Exercise data:
- - -

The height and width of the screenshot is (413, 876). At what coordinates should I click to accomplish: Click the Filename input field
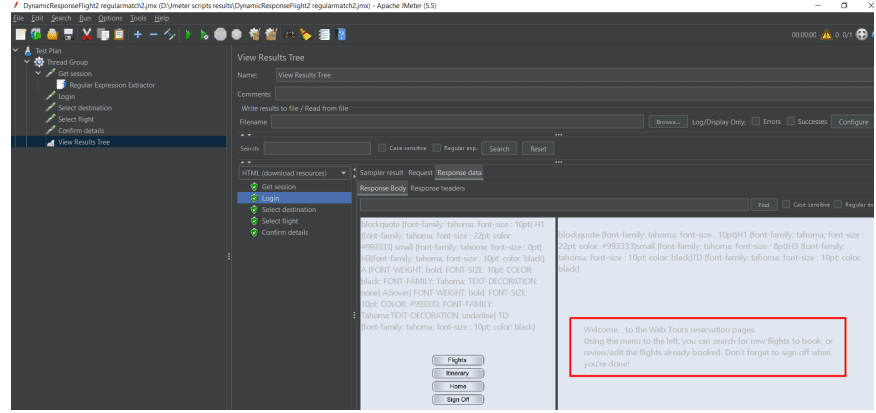pyautogui.click(x=457, y=122)
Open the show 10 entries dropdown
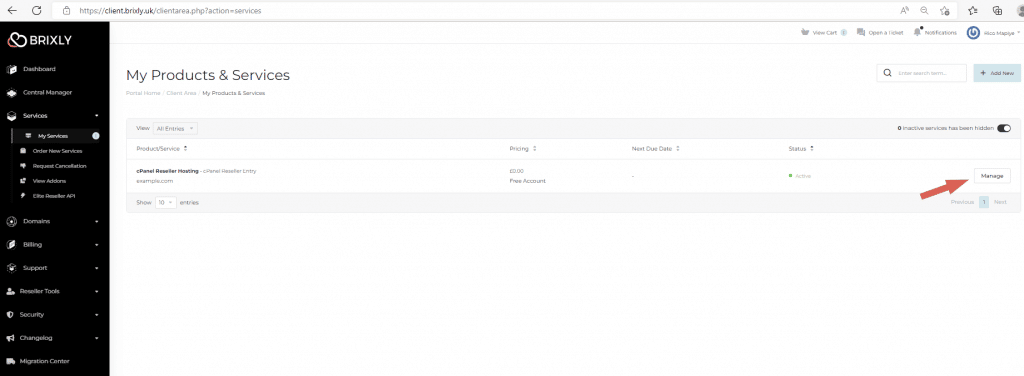The width and height of the screenshot is (1024, 376). click(165, 202)
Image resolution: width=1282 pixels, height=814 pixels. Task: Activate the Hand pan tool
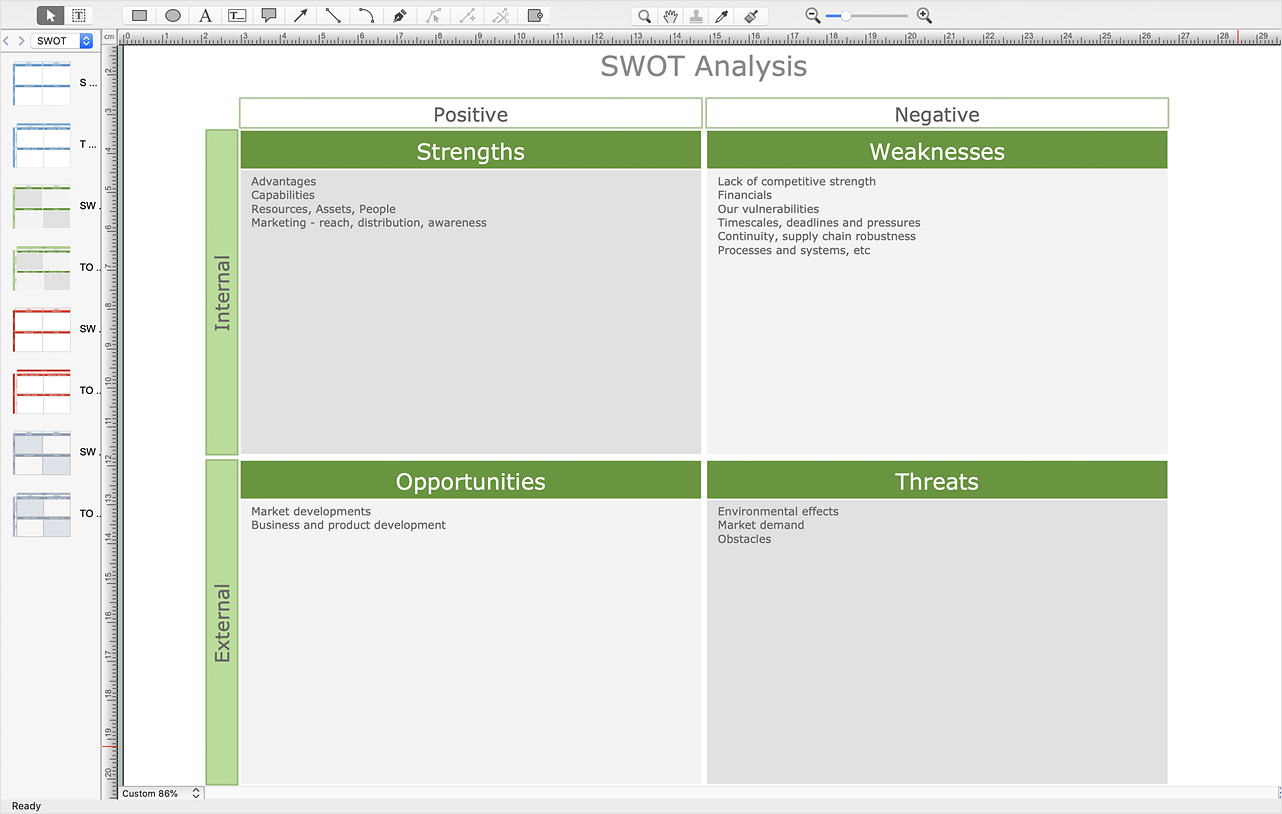[671, 15]
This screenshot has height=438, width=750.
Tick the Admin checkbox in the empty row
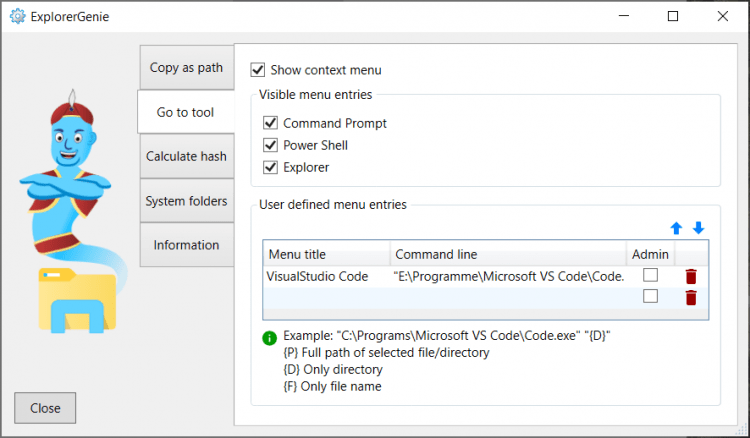tap(650, 296)
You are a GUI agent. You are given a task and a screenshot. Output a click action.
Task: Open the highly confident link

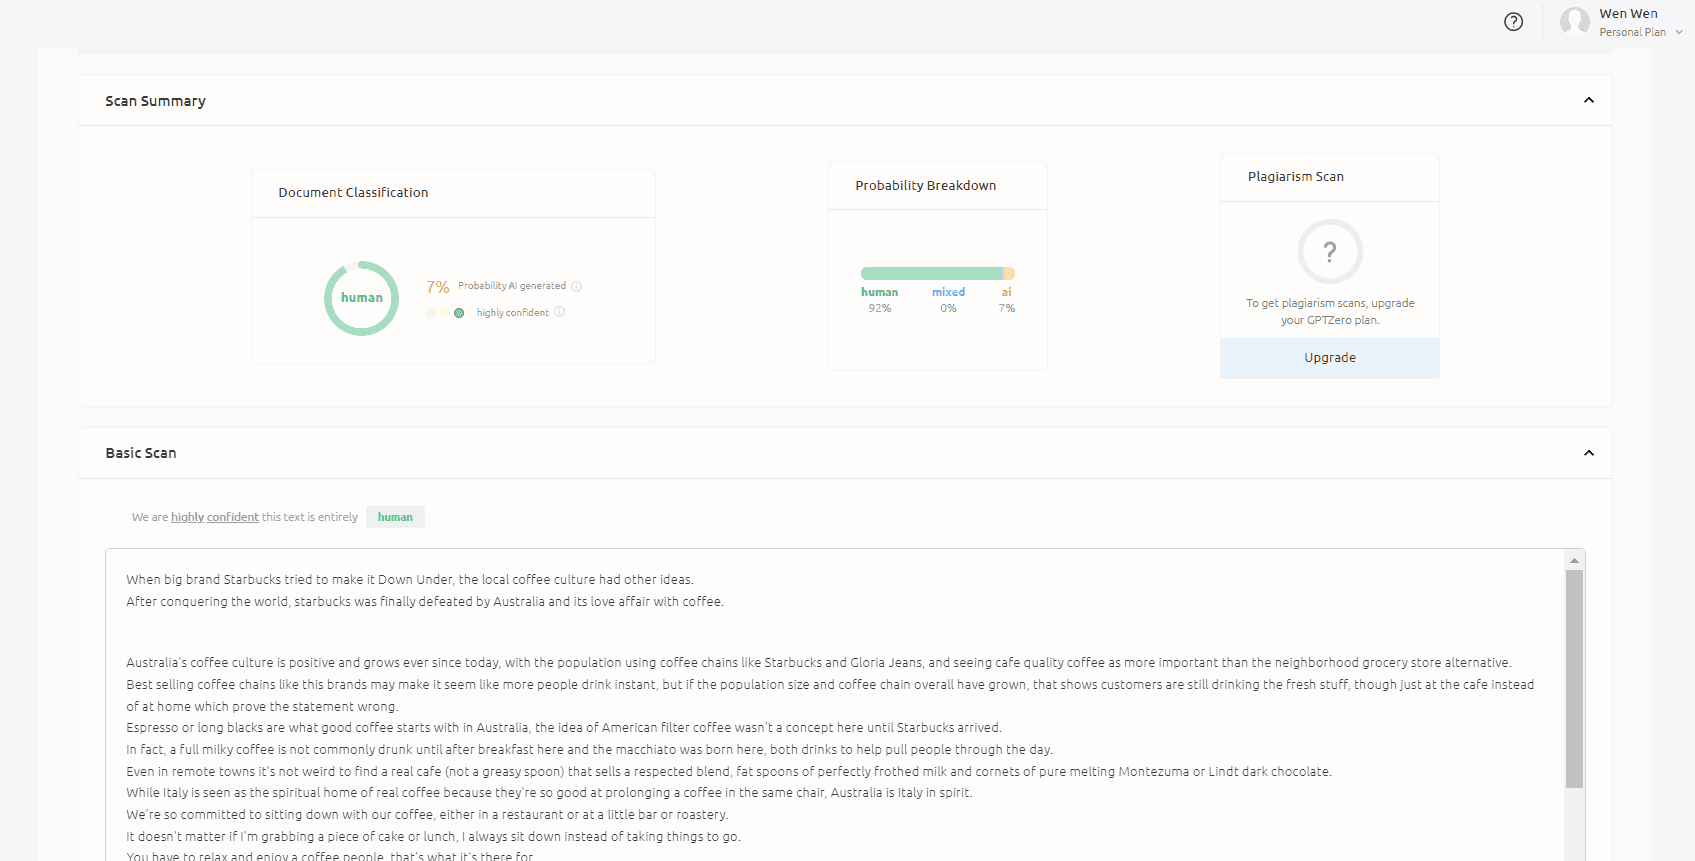point(214,517)
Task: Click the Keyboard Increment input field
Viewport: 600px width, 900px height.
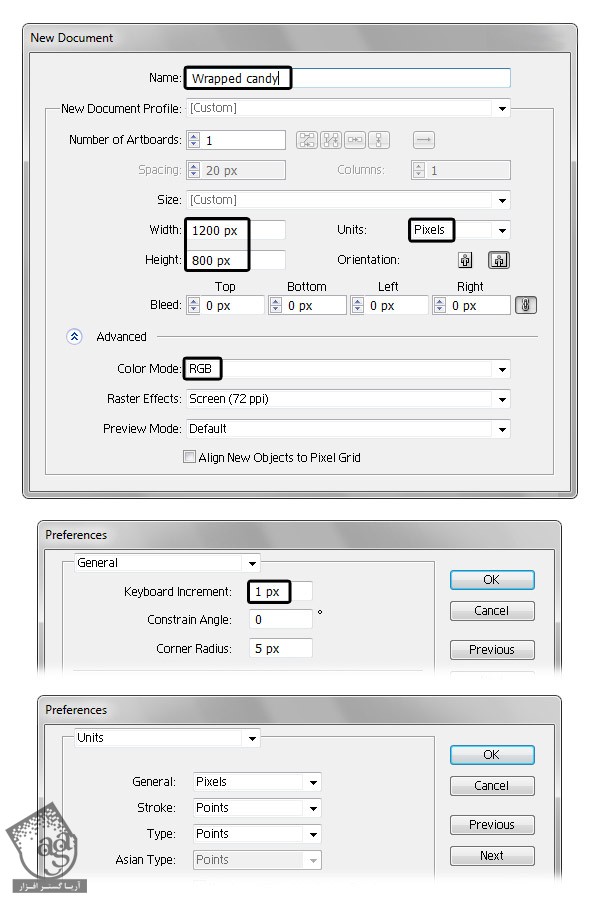Action: [280, 592]
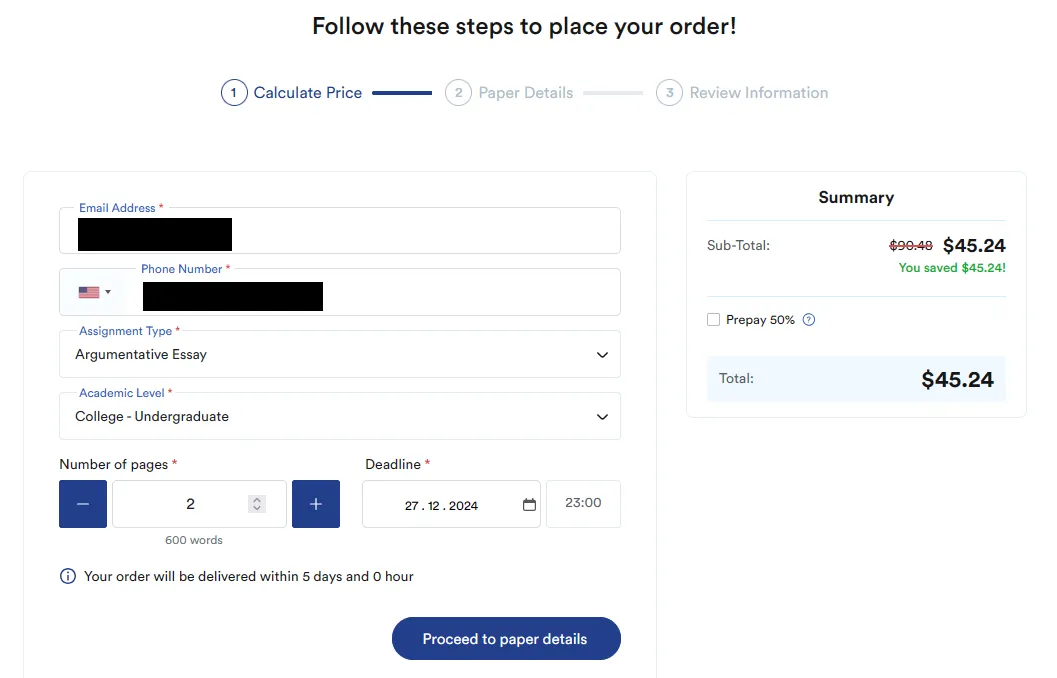Image resolution: width=1057 pixels, height=678 pixels.
Task: Click the minus button to decrease pages
Action: tap(83, 503)
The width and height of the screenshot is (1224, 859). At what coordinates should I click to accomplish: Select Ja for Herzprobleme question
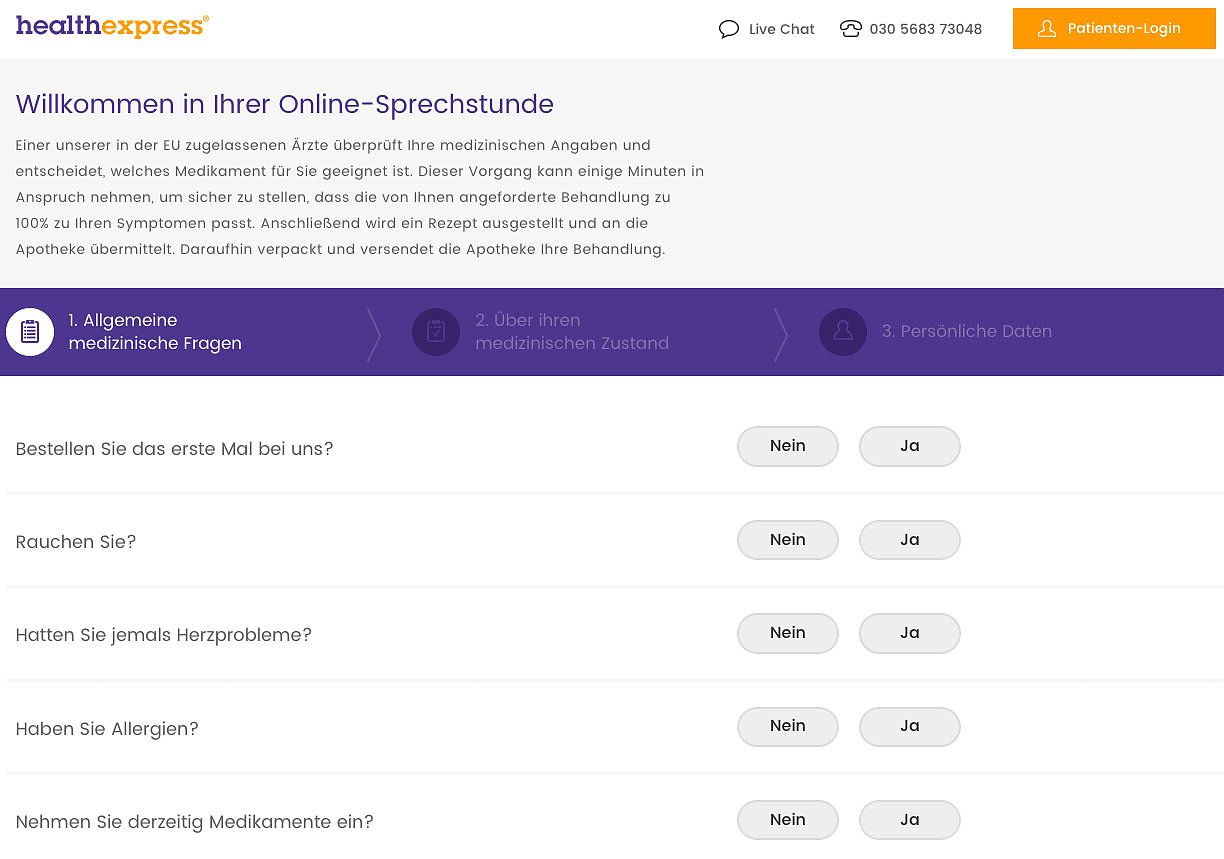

- - -

Copy exactly, without pictures, the lines above from the one with "Image resolution: width=1282" down to the one with "Task: Click the Keyboard", inclusive.

Exercise solution:
Image resolution: width=1282 pixels, height=814 pixels. Task: Activate the Hand pan tool
[671, 15]
This screenshot has height=438, width=750.
Tick the Admin checkbox in the empty row
tap(650, 296)
You are a GUI agent. You are given a task and a screenshot. Output a click action.
Task: Open the highly confident link

point(214,517)
Task: Click the Keyboard Increment input field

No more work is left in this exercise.